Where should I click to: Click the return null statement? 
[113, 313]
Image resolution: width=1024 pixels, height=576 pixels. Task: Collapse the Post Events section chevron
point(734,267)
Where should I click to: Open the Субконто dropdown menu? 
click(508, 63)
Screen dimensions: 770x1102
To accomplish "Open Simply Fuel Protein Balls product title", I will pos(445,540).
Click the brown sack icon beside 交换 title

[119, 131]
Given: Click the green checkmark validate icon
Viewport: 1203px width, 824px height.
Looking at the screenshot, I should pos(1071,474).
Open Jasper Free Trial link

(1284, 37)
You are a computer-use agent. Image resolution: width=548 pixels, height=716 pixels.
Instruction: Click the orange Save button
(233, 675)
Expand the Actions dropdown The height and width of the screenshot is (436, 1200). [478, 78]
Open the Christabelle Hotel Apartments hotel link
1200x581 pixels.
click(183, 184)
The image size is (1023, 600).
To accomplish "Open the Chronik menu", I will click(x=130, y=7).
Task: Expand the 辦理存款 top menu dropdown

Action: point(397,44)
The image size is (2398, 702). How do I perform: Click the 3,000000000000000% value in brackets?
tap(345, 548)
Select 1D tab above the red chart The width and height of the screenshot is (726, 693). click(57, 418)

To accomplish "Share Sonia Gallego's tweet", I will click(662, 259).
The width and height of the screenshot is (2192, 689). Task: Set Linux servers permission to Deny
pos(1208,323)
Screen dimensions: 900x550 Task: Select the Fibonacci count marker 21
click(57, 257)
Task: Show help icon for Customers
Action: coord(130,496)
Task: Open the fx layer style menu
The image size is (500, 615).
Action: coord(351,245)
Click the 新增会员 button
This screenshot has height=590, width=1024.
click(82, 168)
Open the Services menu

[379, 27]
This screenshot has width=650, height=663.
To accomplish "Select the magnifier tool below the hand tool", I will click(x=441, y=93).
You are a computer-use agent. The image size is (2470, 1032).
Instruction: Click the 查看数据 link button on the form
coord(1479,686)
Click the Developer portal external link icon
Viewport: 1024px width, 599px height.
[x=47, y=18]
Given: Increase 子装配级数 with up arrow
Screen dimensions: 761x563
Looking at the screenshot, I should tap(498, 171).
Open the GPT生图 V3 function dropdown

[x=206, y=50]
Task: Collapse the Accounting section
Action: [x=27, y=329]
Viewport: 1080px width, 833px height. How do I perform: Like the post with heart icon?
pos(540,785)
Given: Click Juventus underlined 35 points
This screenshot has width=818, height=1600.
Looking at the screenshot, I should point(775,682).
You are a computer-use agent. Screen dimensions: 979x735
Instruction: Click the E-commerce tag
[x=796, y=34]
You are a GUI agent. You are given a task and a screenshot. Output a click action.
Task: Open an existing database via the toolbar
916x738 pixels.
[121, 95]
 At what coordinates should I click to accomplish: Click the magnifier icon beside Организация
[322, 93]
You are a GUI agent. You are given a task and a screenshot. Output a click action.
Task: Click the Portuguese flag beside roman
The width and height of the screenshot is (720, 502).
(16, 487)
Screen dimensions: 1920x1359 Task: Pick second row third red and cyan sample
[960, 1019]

**Assignment**
Your answer should be one number: how many lines of the material include the word "will".

**Task response**
4